#### 原文材料 ####
前几天,一台Oracle数据库(Oracle Database 10g Release 10.2.0.4.0 - 64bit Production)监控出现"PMON failed to acquire latch, see PMON dump"错误,连接数据库出现短暂异常,告警日志中具体错误如下所示:
Tue Dec 20 09:13:16 2016
PMON failed to acquire latch, see PMON dump
Tue Dec 20 09:14:16 2016
PMON failed to acquire latch, see PMON dump
Tue Dec 20 09:15:55 2016
PMON failed to acquire latch, see PMON dump
Tue Dec 20 09:17:15 2016
PMON failed to acquire latch, see PMON dump
Tue Dec 20 09:17:24 2016
WARNING: inbound connection timed out (ORA-3136)
####
任务要求:
1. 根据上面关于Oracle数据库PMON报错的原文,出现错误的数据库是哪个版本?
2. 把上面关于Oracle数据库PMON报错的原文从“前几天,一台Oracle数据库(Oracle Database 10g”到“timed out (ORA-3136)”一字不差地抄录下来,首尾两处都包括在内。
3. 接着上面关于Oracle数据库PMON报错的原文往下写,从它的最后一句之后续起。
#### 数据摘录 ####
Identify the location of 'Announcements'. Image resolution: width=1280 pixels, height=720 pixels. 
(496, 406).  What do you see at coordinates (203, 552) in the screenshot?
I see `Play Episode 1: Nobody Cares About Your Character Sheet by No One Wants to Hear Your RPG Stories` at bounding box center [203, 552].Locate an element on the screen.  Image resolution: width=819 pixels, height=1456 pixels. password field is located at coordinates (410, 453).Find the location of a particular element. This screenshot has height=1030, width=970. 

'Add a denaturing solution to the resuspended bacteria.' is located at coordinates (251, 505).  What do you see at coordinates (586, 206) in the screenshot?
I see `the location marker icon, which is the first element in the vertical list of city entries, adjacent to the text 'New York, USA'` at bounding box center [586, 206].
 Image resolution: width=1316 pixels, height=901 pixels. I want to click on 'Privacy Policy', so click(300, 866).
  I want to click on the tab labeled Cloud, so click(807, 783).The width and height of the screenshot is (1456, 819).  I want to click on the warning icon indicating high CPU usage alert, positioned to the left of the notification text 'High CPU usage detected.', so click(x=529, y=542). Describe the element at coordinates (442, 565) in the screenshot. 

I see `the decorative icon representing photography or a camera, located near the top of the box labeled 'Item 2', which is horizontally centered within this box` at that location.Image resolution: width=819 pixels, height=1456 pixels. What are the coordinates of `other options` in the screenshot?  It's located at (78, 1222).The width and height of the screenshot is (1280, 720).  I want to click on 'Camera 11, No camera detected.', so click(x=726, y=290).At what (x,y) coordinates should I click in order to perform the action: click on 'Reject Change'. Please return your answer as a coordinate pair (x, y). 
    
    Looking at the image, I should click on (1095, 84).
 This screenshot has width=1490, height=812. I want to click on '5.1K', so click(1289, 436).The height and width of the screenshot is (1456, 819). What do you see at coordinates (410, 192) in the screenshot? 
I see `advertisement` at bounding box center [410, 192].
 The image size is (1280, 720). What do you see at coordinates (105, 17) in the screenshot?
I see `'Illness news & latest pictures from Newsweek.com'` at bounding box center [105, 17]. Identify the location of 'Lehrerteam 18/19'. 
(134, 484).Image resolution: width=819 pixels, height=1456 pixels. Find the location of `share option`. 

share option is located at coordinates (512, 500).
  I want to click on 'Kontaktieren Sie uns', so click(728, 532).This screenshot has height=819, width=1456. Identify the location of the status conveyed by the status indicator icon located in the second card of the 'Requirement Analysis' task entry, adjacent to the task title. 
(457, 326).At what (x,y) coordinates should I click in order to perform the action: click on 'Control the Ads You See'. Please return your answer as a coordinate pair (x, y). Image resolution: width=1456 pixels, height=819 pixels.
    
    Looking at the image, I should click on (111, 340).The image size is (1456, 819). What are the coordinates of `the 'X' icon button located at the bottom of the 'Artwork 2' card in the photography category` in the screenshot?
####
参考答案:
1. Oracle Database 10g Release 10.2.0.4.0 - 64bit Production。

2.
前几天,一台Oracle数据库(Oracle Database 10g Release 10.2.0.4.0 - 64bit Production)监控出现"PMON failed to acquire latch, see PMON dump"错误,连接数据库出现短暂异常,告警日志中具体错误如下所示:
Tue Dec 20 09:13:16 2016
PMON failed to acquire latch, see PMON dump
Tue Dec 20 09:14:16 2016
PMON failed to acquire latch, see PMON dump
Tue Dec 20 09:15:55 2016
PMON failed to acquire latch, see PMON dump
Tue Dec 20 09:17:15 2016
PMON failed to acquire latch, see PMON dump
Tue Dec 20 09:17:24 2016
WARNING: inbound connection timed out (ORA-3136)

3.
Tue Dec 20 09:18:23 2016
PMON failed to acquire latch, see PMON dump
Tue Dec 20 09:19:24 2016
PMON failed to acquire latch, see PMON dump
在生成的epps_pmon_4988.trc 跟踪文件里面,发现有些详细信息,你会发现PMON进程不能获取'Child shared pool' latch,它被一个pid = 19 ospid=5022的进程给阻塞了。而ospid这个进程是一个Dispatcher的进程。
*** 2016-12-20 09:14:16.575
PMON unable to acquire latch 600edfa8 Child shared pool level=7 child#=1
Location from where latch is held: kghfrunp: alloc: session dur:
Context saved from call: 0
state=busy, wlstate=free
waiters [orapid (seconds since: put on list, posted, alive check)]:
33 (3, 1482196555, 3)
10 (3, 1482196555, 3)
25 (3, 1482196555, 3)
13 (3, 1482196555, 3)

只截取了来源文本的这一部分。